Only enable by default dynamic rendering local read on Qualcomm devices. NVIDIA, AMD and Intel
performance is better when disabled (20%). On Qualcomm devices the improvement can be
substantial (16% on shader_balls.blend).

`--debug-gpu-vulkan-local-read` can be used to use dynamic rendering local read on any
supported platform.

Future: Check if bottleneck is during command building.
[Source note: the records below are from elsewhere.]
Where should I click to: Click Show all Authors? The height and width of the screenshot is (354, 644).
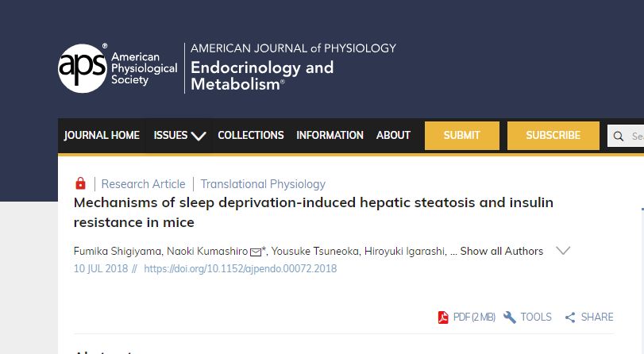click(502, 251)
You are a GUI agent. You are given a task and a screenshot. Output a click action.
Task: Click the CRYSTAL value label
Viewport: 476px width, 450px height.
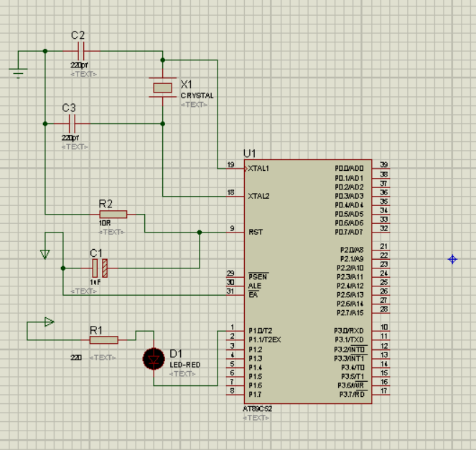pos(197,95)
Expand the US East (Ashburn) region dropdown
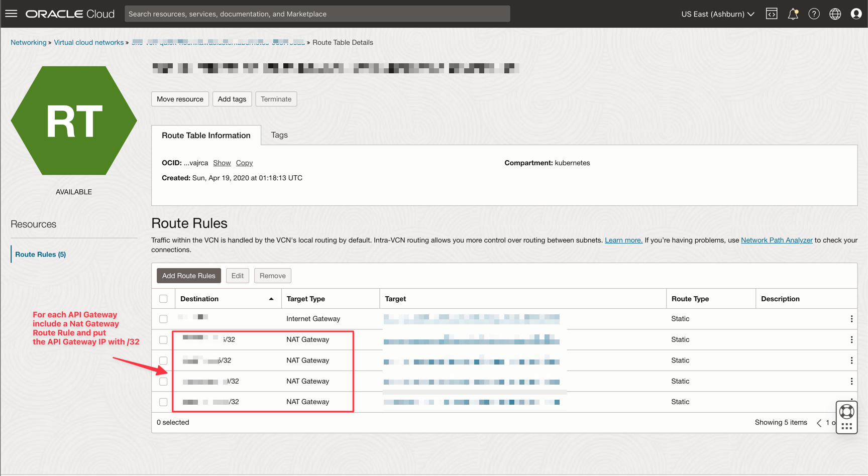 (x=717, y=14)
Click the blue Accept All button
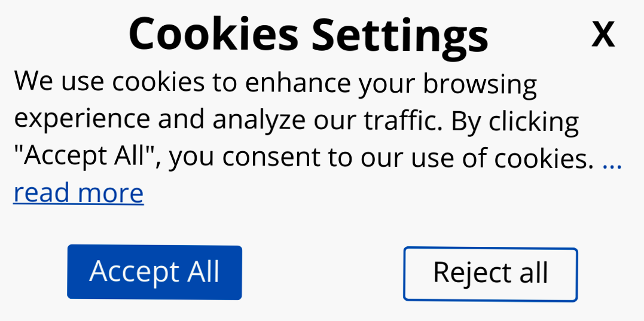This screenshot has width=644, height=321. tap(154, 272)
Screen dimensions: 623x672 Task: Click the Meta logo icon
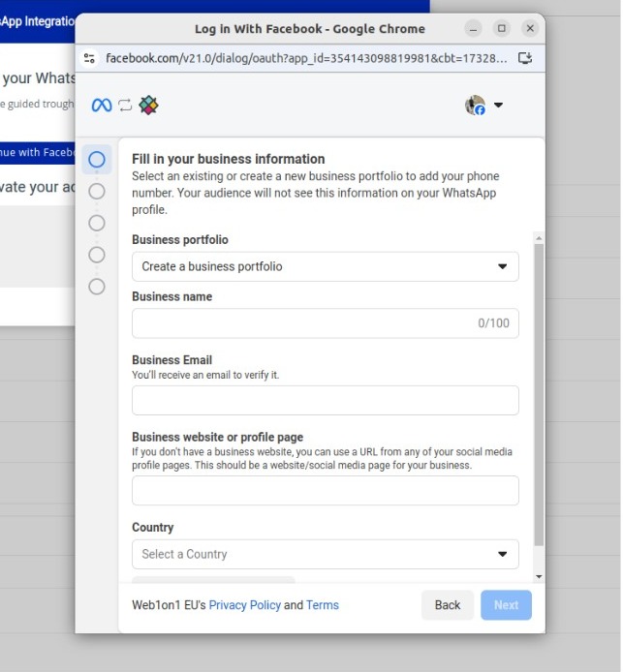(x=102, y=106)
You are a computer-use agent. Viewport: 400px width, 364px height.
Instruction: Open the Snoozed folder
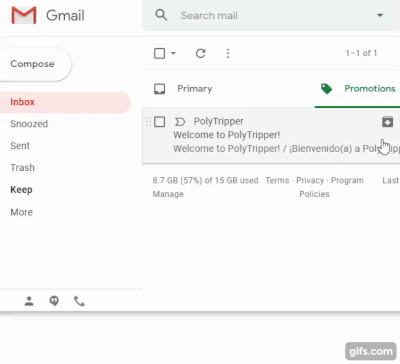(x=29, y=124)
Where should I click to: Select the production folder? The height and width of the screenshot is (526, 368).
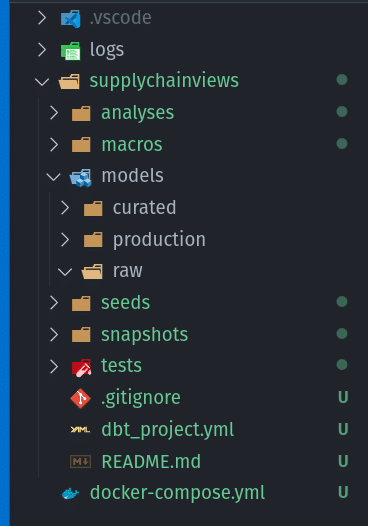[159, 240]
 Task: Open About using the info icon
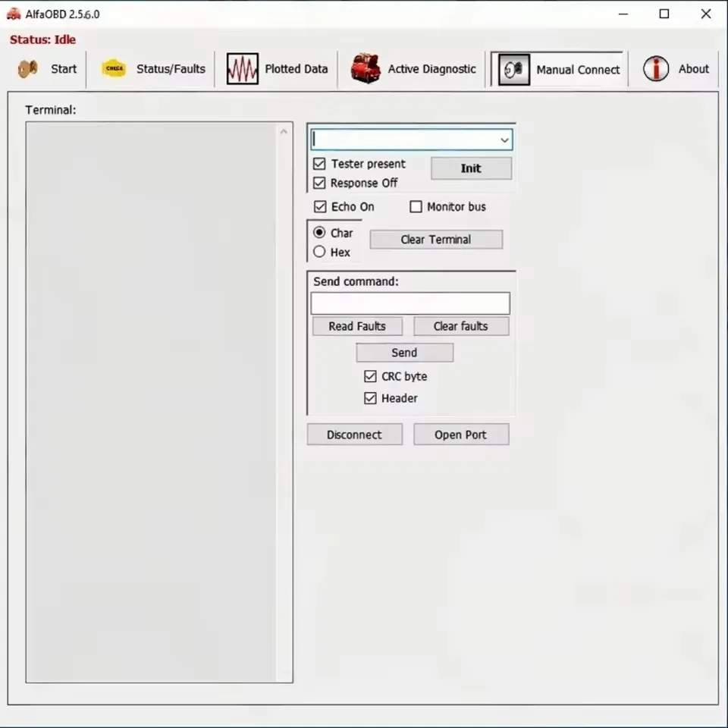pyautogui.click(x=656, y=68)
If so we could fine-tune this after the
device command building landed (#T132682).

Pull Request: https://projects.blender.org/blender/blender/pulls/132981
---
 source/blender/blenkernel/BKE_global.hh | 21 +++++++++++----------
 source/blender/gpu/vulkan/vk_backend.cc | 16 ++++++++++++++++
 source/creator/creator_args.cc          | 12 ++++++++++++
 3 files changed, 39 insertions(+), 10 deletions(-)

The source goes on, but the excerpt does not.